* **Goal**: Quote the items exactly, from the first line through the line that contains "click(x=219, y=223)", and leave the pictures out of your copy.

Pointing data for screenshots
****

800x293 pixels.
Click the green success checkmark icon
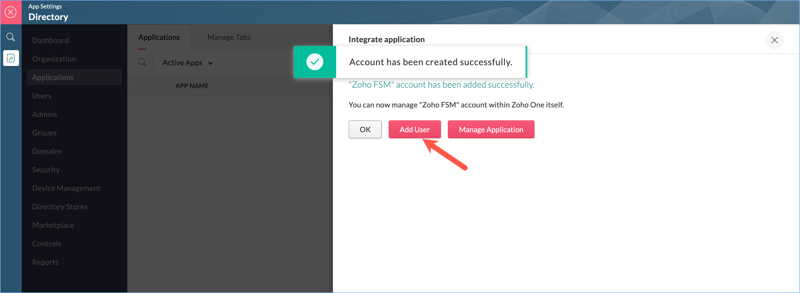[x=314, y=62]
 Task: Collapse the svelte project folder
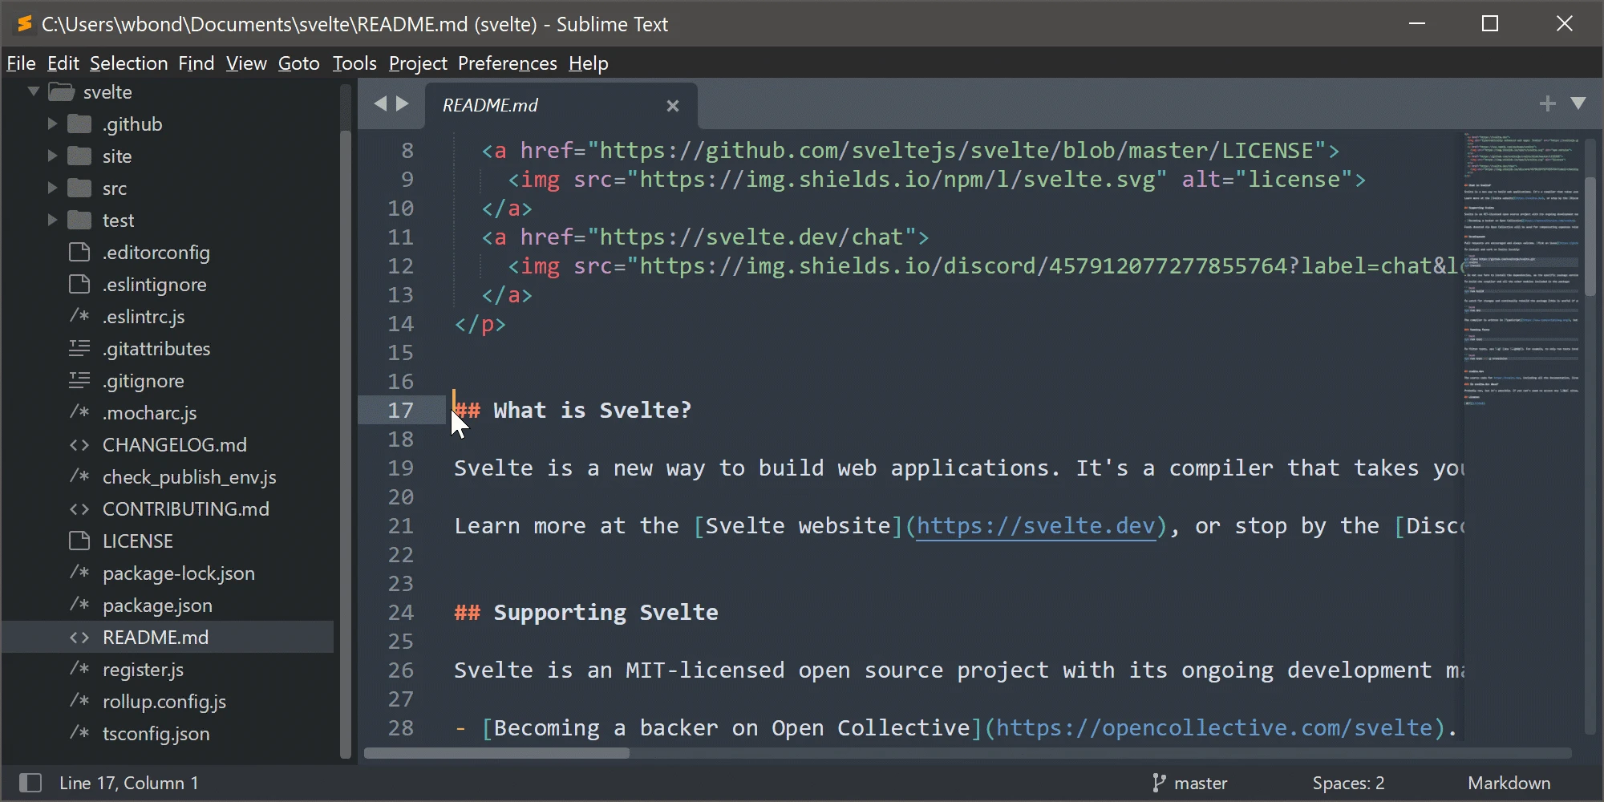pos(33,91)
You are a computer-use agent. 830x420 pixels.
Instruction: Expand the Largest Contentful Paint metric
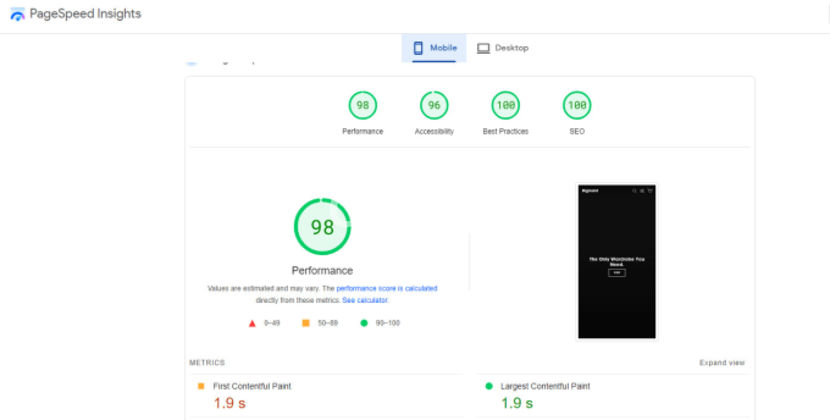[545, 386]
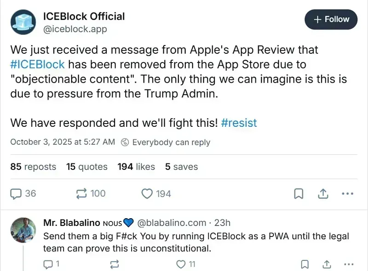Viewport: 368px width, 271px height.
Task: Open the more options menu on main post
Action: [x=347, y=193]
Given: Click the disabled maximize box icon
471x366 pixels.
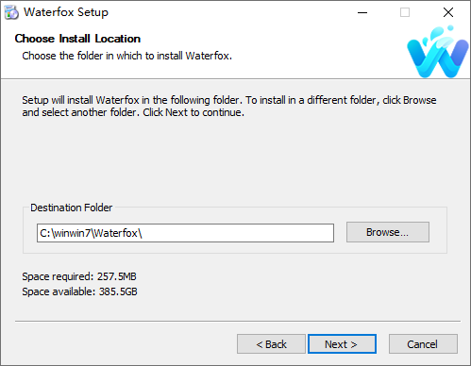Looking at the screenshot, I should pyautogui.click(x=405, y=12).
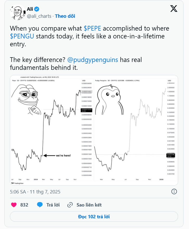Image resolution: width=189 pixels, height=229 pixels.
Task: Visit the @pudgypenguins mention
Action: [93, 60]
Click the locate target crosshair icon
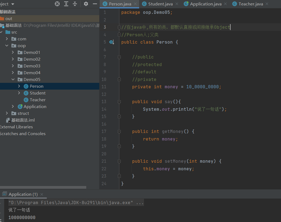The width and height of the screenshot is (281, 222). tap(57, 4)
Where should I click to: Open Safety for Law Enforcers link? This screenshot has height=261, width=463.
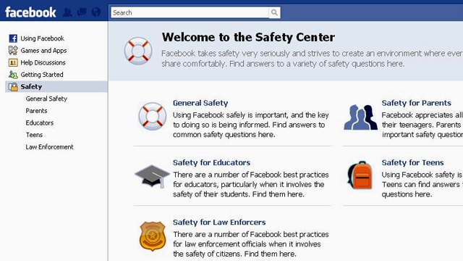click(x=219, y=223)
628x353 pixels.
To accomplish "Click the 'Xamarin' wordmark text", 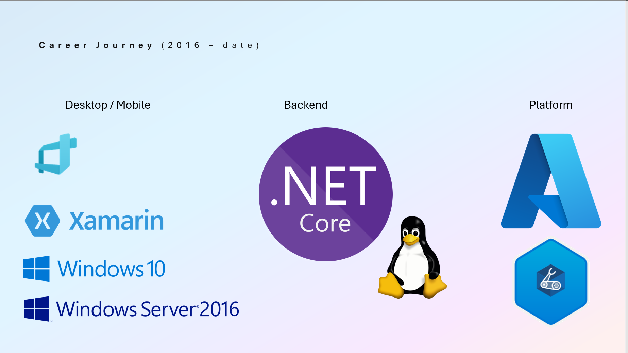I will [x=116, y=221].
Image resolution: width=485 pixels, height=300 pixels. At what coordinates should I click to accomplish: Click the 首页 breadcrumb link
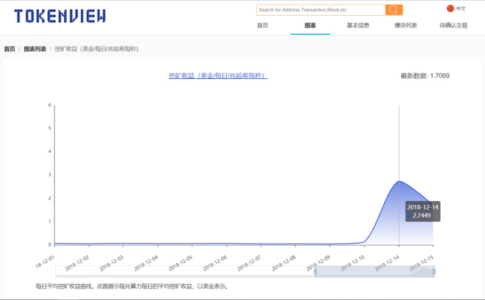pos(10,48)
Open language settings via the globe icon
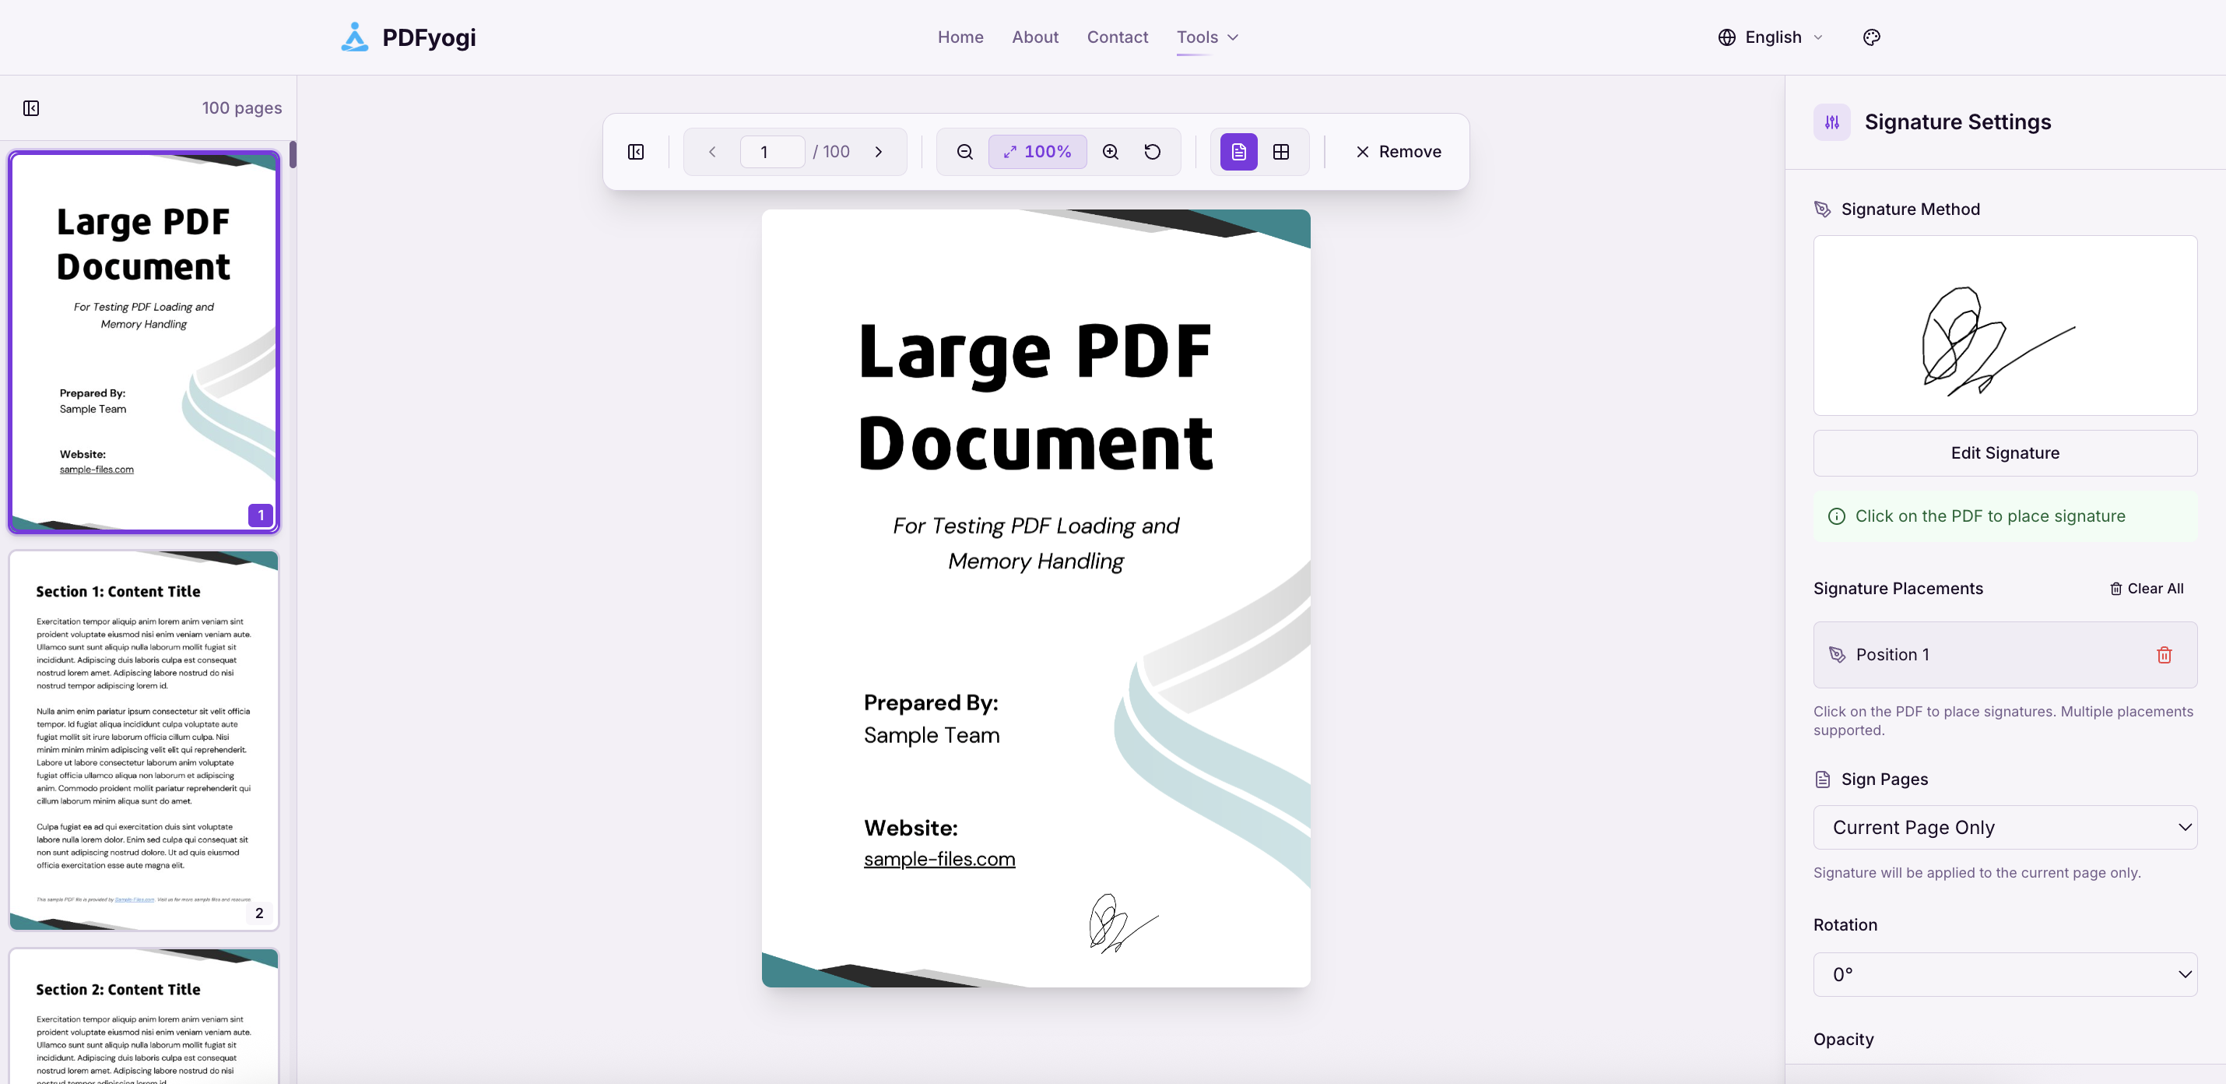2226x1084 pixels. tap(1726, 36)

****

* **Exercise output**:
800x293 pixels.
Click the green success checkmark icon
[x=314, y=62]
 Task: Collapse the svelte project folder
pos(33,91)
You are a computer-use agent. 830x420 pixels.
Instruction: Expand the Largest Contentful Paint metric
[545, 386]
Viewport: 368px width, 271px height.
Task: Open the more options menu on main post
Action: [x=347, y=193]
Given: Click the disabled maximize box icon
471x366 pixels.
Looking at the screenshot, I should pyautogui.click(x=405, y=12).
Image resolution: width=189 pixels, height=229 pixels.
Task: Visit the @pudgypenguins mention
Action: [93, 60]
Click the locate target crosshair icon
The width and height of the screenshot is (281, 222). tap(57, 4)
Where should I click to: Open Safety for Law Enforcers link? This screenshot has height=261, width=463.
click(x=219, y=223)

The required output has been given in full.